Reid Draper reiddraper at gmail.com
Mon Nov 25 20:44:44 UTC 2013


On Nov 22, 2013, at 2:57 PM, Joseph Abrahamson <me at jspha.com> wrote:

> I really like this idea, but I think I’d personally love to see some examples of it in practice. 75% of my Arbitrary instances are “traverse arbitrarily” and 95% of them keep Gen abstract, so I have a good feeling that it’d be possible to implement with relatively small amounts of user pain.

That's been my experience as well, though I haven't even had the 5% where I've had to break the Gen abstraction.

> 
> The thing I wonder about is how often `arbitrary` declarations provide enough information for efficient, meaningful `shrink` declarations. If the two differ it may be more necessary to break into `Gen` to provide the right kind of behavior—which would be increasingly complex.

My experience with both Erlang QuickCheck and simple-check (Clojure) is that it _is_ enough information. In the rare cases it's not, you can always still implement your own logic for shrinking by breaking the Gen abstraction (manipulating the RoseTree yourself).

> 
> I’d love to see some examples of complex generators from simple-check implemented in this style. As an ugly example I frequently run into in my own code, it’s often hard to write a good arbitrary instance for UTCTime—it’s very domain specific what defines a good arbitrary time. Would such kinds of complex generator code also lead to a nice shrink function?

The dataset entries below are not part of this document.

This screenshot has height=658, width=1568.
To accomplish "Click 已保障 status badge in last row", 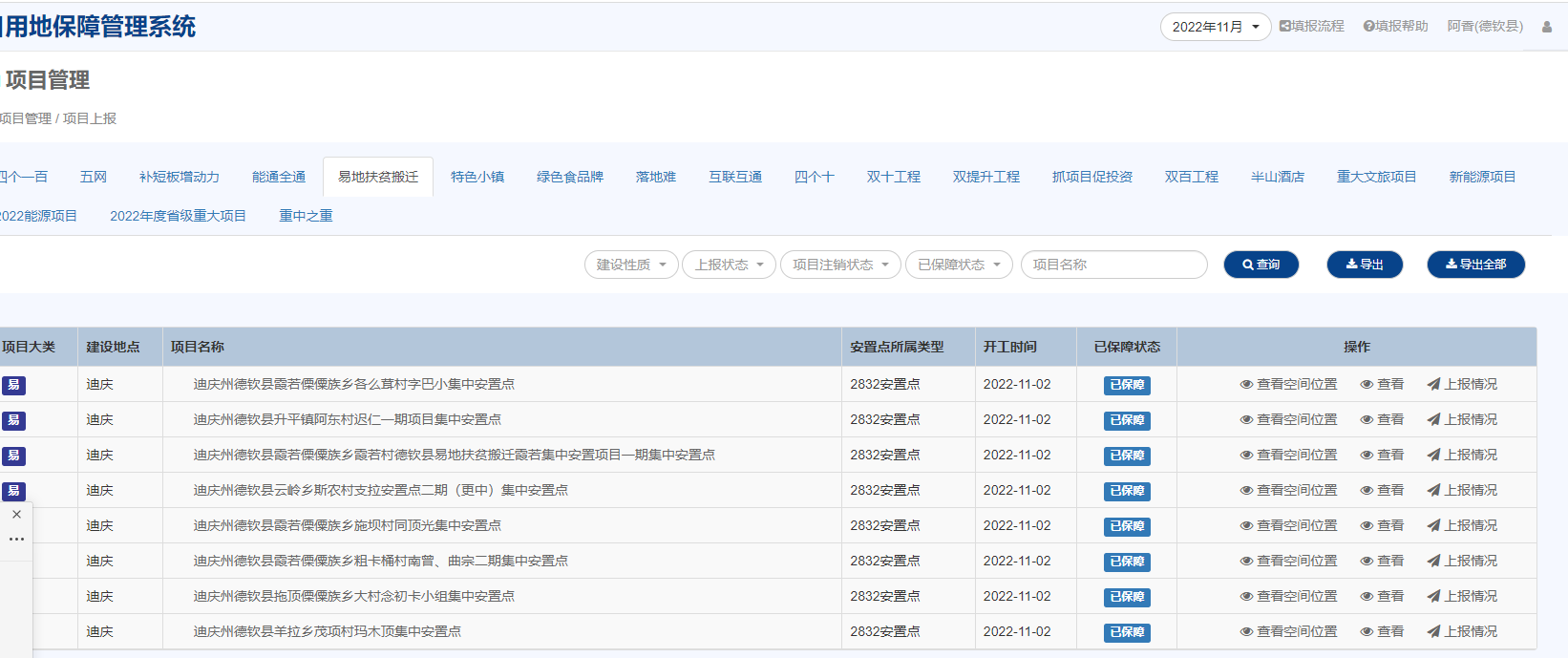I will (x=1127, y=632).
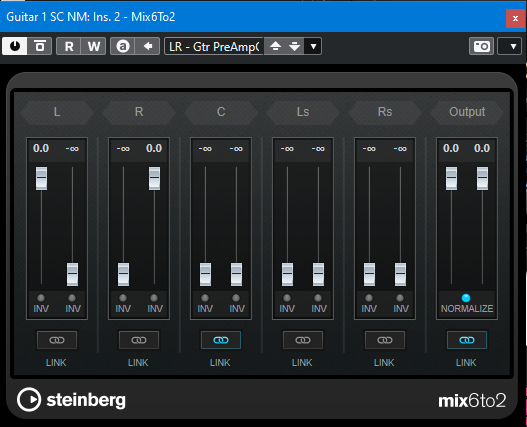The width and height of the screenshot is (527, 427).
Task: Click the R channel right fader handle
Action: point(154,178)
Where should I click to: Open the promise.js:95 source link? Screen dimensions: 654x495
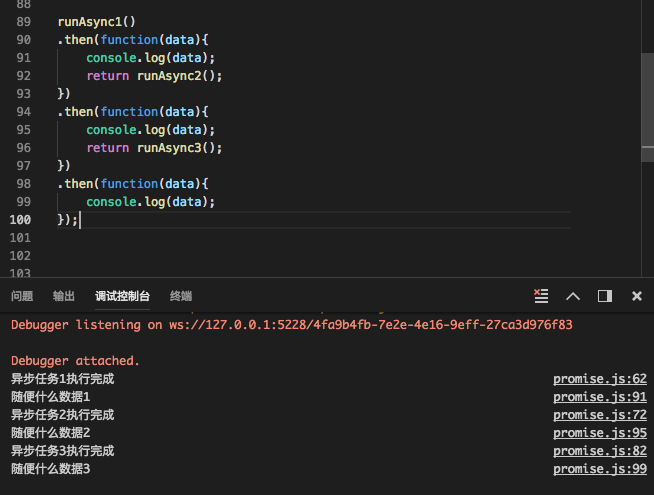coord(600,433)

Or would it require something more complex?

 I think a powerful example is an 'any' generator I have in simple-check, which will generate arbitrary Clojure values [1]. It's constructed in exactly the same way as you'd do it with today's QuickCheck, but it also shrinks as well as a hand-written shrink algorithm. (I've found edge-cases in Clojure's reader/writer this way).